Erfolglos war der Einkaufsbummel trotzdem nicht. Immerhin verpflichteten die Frankfurter den deutschen Europameister von 1993, Kai Nürnberger, als Spielmacher, daneben mit Pascal Roller, dem Kanadier Peter Guarasci und dem Italiener Alberto Viannini weitere Nationalspieler. Ein Coup war die Rückkehr von Sinisa Kelecevic aus Izmir nach Deutschland; der Kroate war einst bei den Telekom Baskets Bonn Topscorer der Liga. Dazu kamen weitere Spieler mit großem Potenzial; die Experten trauen dem Team viel zu. Nur: Kelecevic konnte erst am vergangenen Freitag das Training aufnehmen. Eine Fersenverletzung legte ihn über Wochen lahm. "Wir treten im Training auf der Stelle", ärgert sich Stefan Koch, dass er die auf Kelecevic zugeschnittenen Systeme bislang nicht üben konnte. Apropos Training: Bis vor wenigen Tagen konnte keine einzige Einheit in der zur Spielstätte erkorenen Höchster Ballsporthalle abgehalten werden. Es gab noch keine Korbanlagen. Außerdem wollen die ebenfalls in der 5000 Zuschauer fassenden Halle beheimateten Handballer der SG WM Frankfurt nicht auf Parkett trainieren. So muss Koch auch während der Saison häufig in andere Übungsstätten ausweichen oder in Höchst auf Linoleum trainieren.

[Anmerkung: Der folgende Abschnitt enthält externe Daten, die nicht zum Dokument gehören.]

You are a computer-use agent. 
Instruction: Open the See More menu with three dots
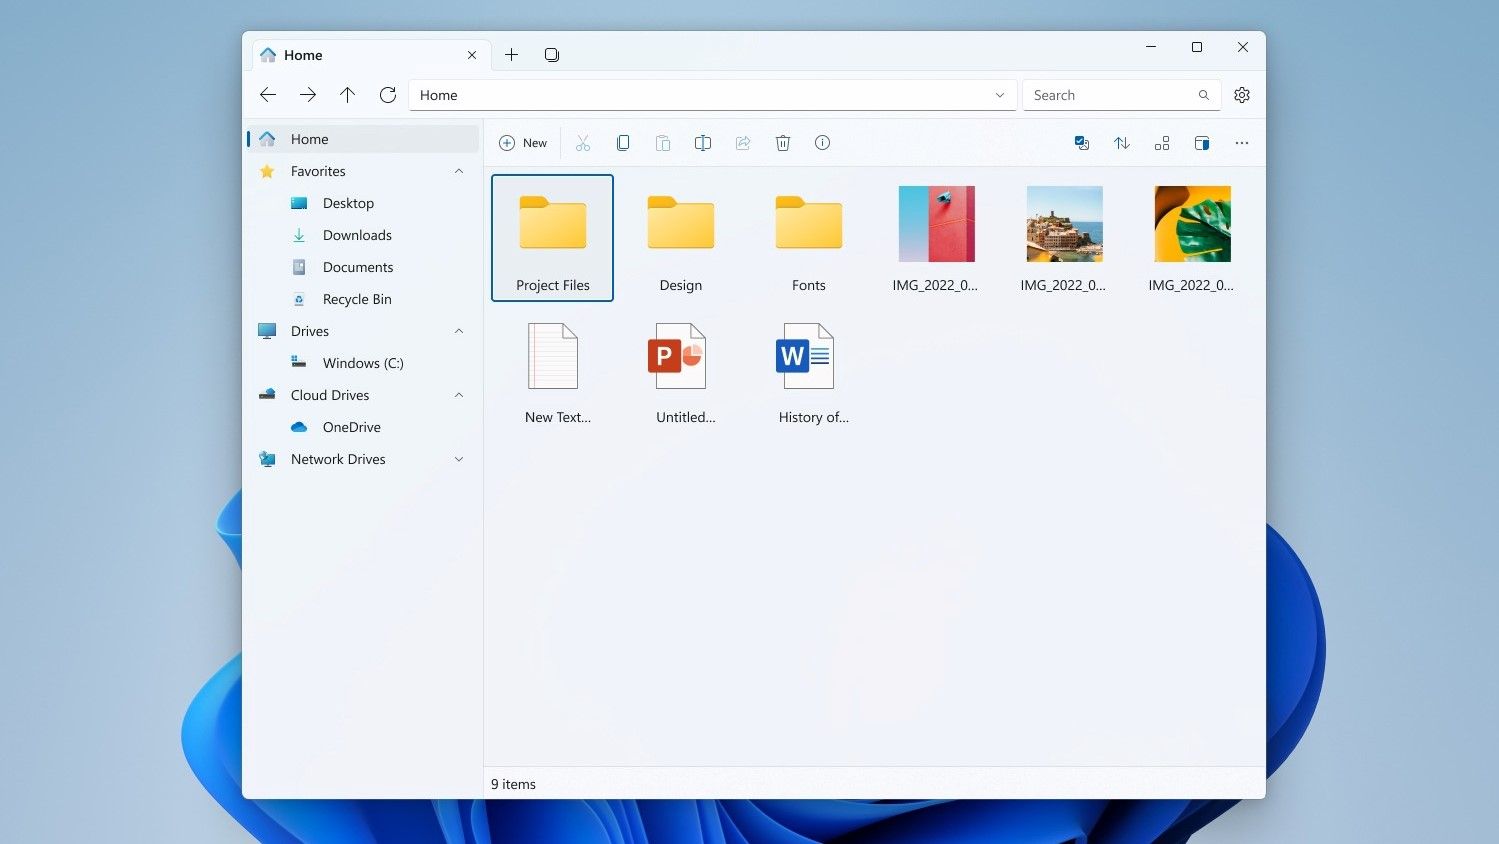[1242, 142]
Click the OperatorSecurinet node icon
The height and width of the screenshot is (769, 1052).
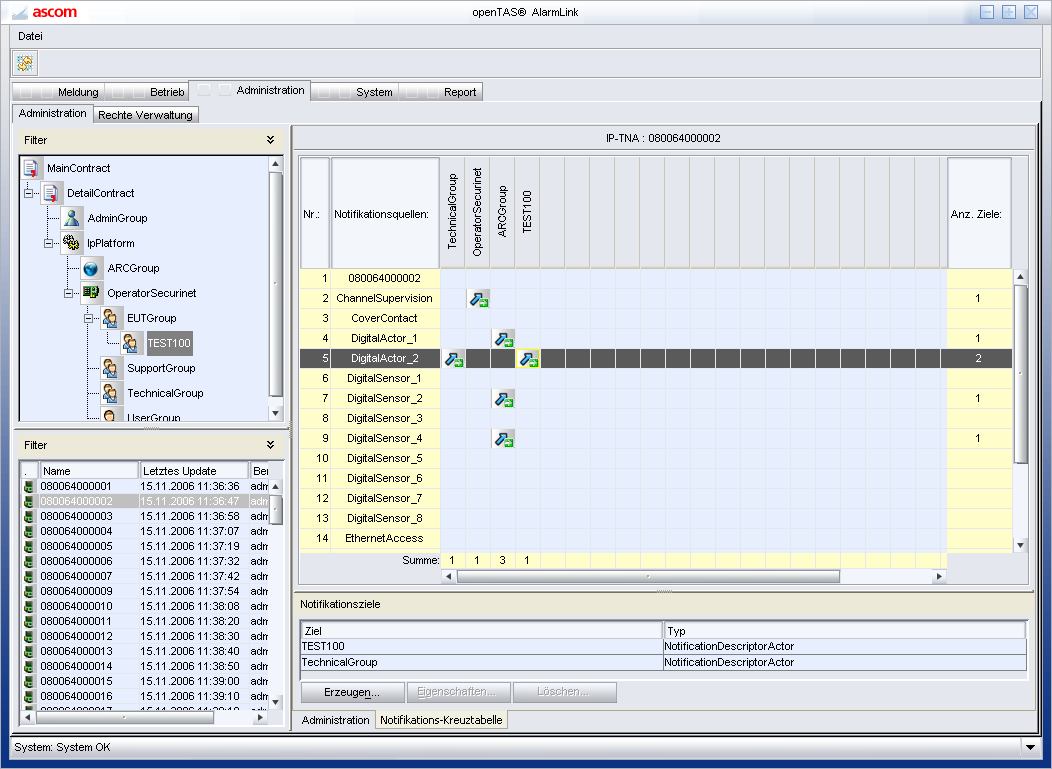click(x=92, y=293)
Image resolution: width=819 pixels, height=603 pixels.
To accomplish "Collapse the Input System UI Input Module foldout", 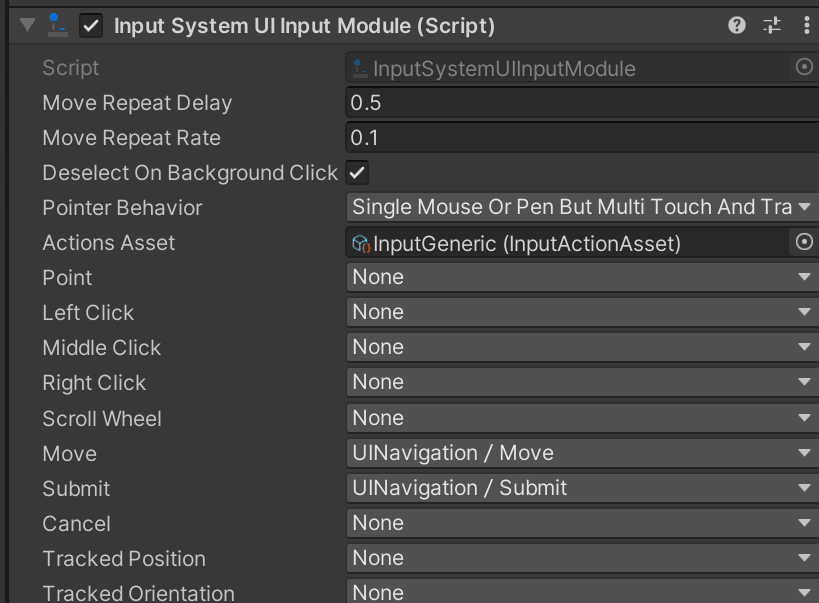I will click(x=27, y=25).
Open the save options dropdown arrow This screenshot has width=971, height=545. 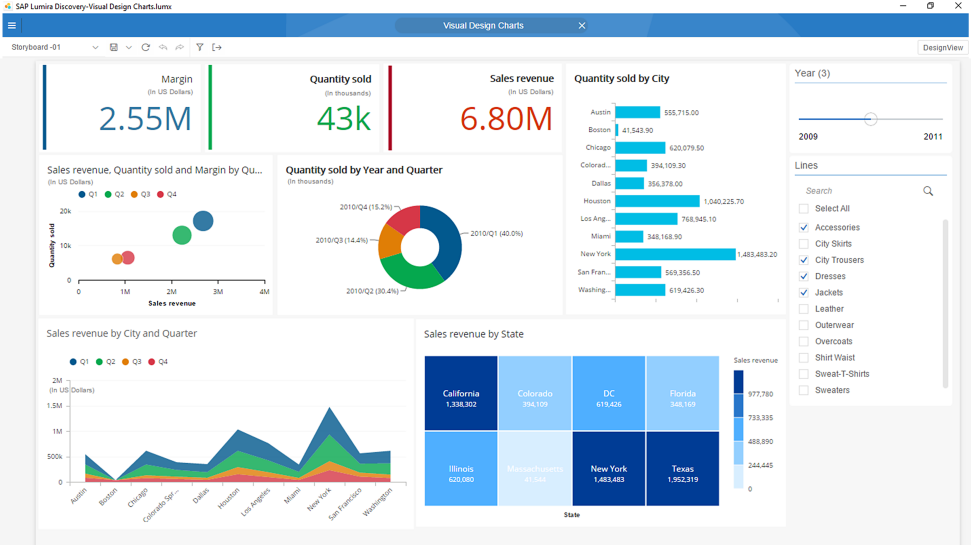129,47
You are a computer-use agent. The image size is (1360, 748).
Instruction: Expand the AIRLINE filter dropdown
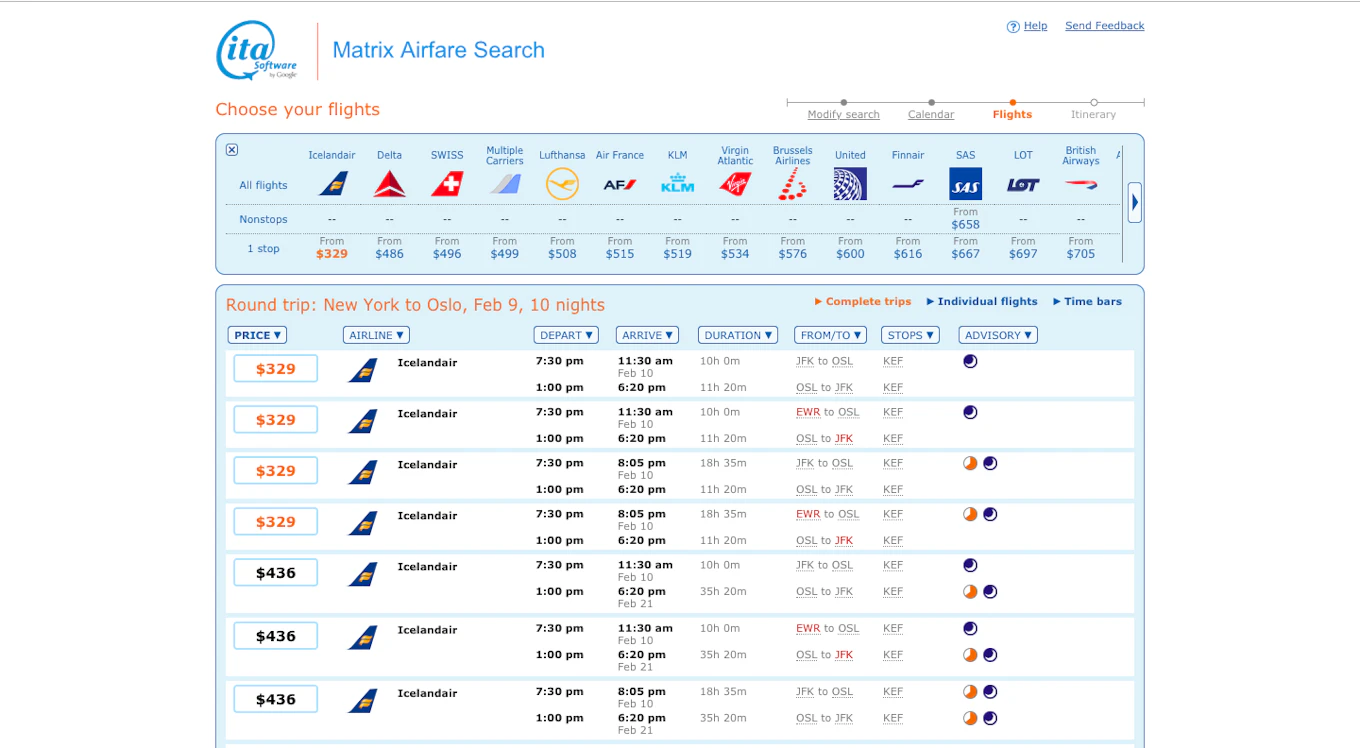coord(376,335)
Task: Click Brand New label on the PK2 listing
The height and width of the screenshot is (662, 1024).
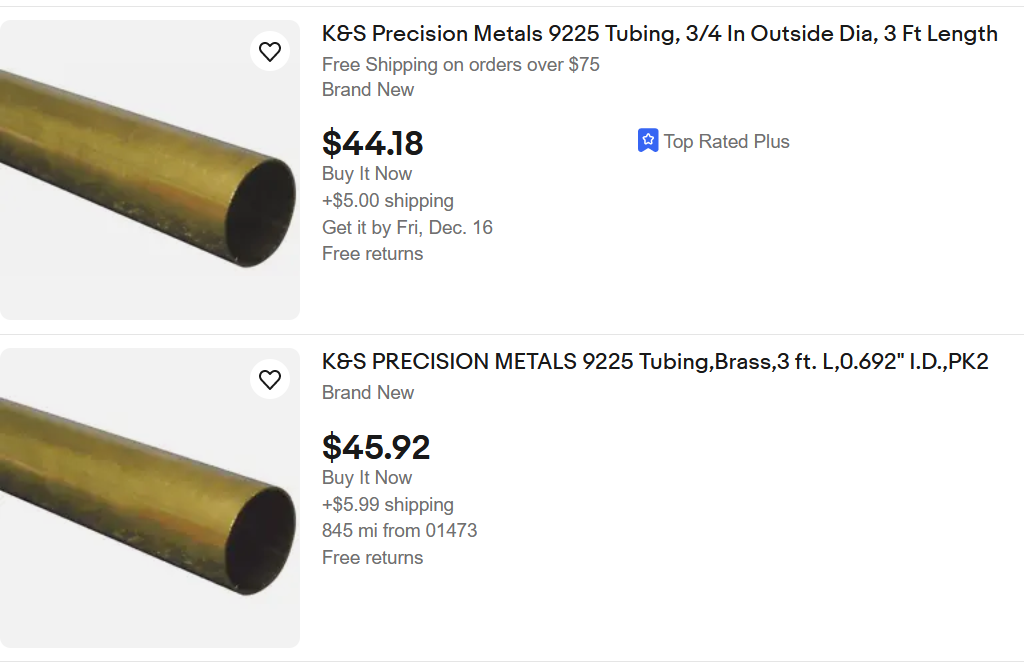Action: tap(368, 393)
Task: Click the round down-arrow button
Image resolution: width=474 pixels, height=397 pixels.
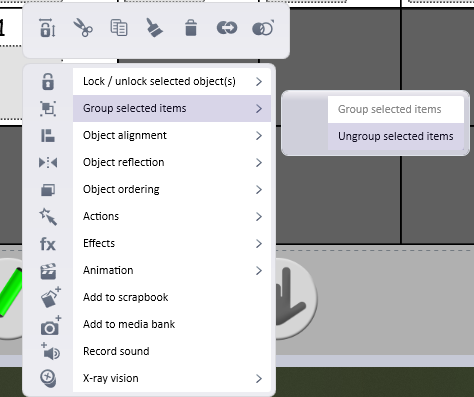Action: point(296,298)
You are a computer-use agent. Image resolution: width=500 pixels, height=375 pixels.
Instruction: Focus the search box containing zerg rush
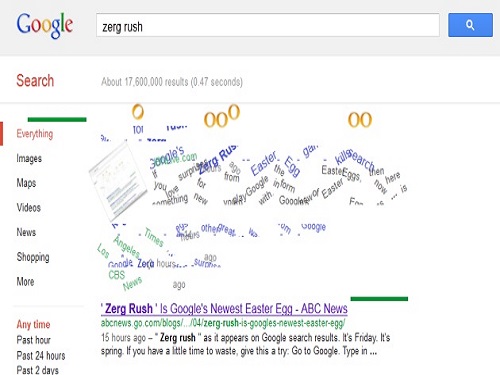268,25
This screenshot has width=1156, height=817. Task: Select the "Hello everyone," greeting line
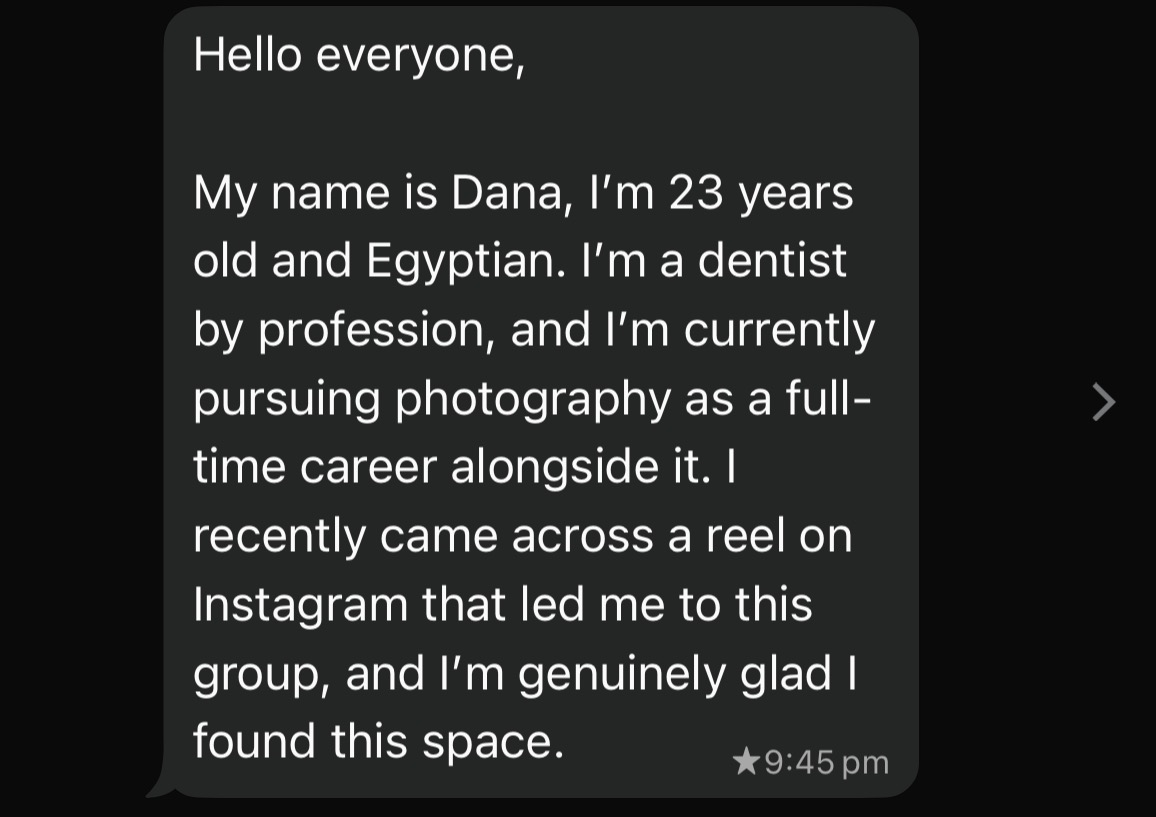[359, 55]
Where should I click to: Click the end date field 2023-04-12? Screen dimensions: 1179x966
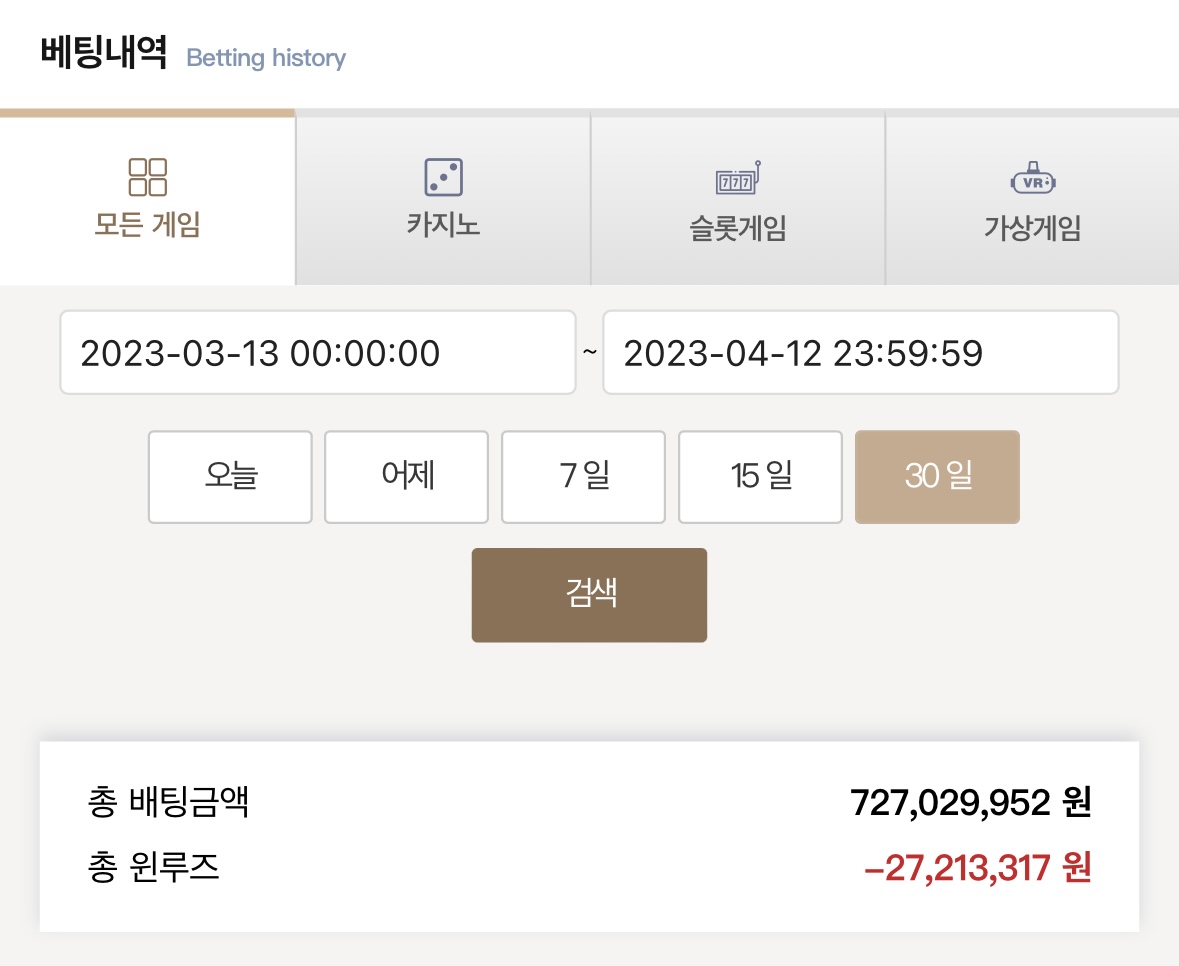click(861, 353)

Das alles ficht die optimistischen Macher in Mainhattan ebenso wenig an wie die Tatsache, dass sich noch kein adäquater Werbepartner für die Trikotwerbung akquirieren ließ und der Dauerkartenverkauf eher stockend vonstatten zu gehen scheint. Auf Nachfrage antwortet Wöbke vielsagend: "Wir haben schon welche verkauft." Wenn auch das Interesse der Fans wie der Sponsoren noch in einer Grauzone dümpelt, stehen die unbescheidenen sportlichen Ziele der Skyliners dennoch fest. In der Bundesliga soll es in der Saison 1999/2000 wenigstens das Halbfinale werden, im DBB-Pokal das Final Four, im Saporta-Cup das Achtelfinale sowie in der Northern European Basketball League ebenfalls das Final Four. Coach Koch versucht, die Erwartungen zu bremsen, zählt vor, dass die Skyliners mit 50 zu absolvierenden Partien vor dem Erreichen auch nur eines dieser Ziele das umfangreichste Programm aller deutschen Klubs haben. Aber bei seinen Vorgesetzten findet er damit kaum Gehör. Die haben sich schließlich ein "German Dreamteam" zum Ziel gesetzt. Die Skyliners sollen nach Wunsch von Wöbke und Co. binnen der nächsten drei Jahre Deutscher Meister werden, den DBB-Pokal gewinnen und den starken Klubs aus Süd- und Osteuropa Paroli bieten.

Zusätzlich erschwert der Lokalrivale Eintracht Frankfurt, der ebenfalls hohe Ziele anpeilt, die Situation der Zugereisten. Der Zweitliga-Aufsteiger will innerhalb der nächsten zwei Spielzeiten den Sprung in die Bundesliga schaffen. Dann wäre Streit programmiert. Die Ballsporthalle ist von der Stadt Frankfurt für fünf Jahre exklusiv an die Skyliners vergeben - was Eintracht-Manager Aria Azizpour nicht hinnehmen will: "Da werden wir der Stadt keine Ruhe lassen." Graue Haare wie Koch werden ihm darüber aber nicht wachsen, glaubt er: "Wer weiß, ob es die Skyliners in drei Jahren noch gibt."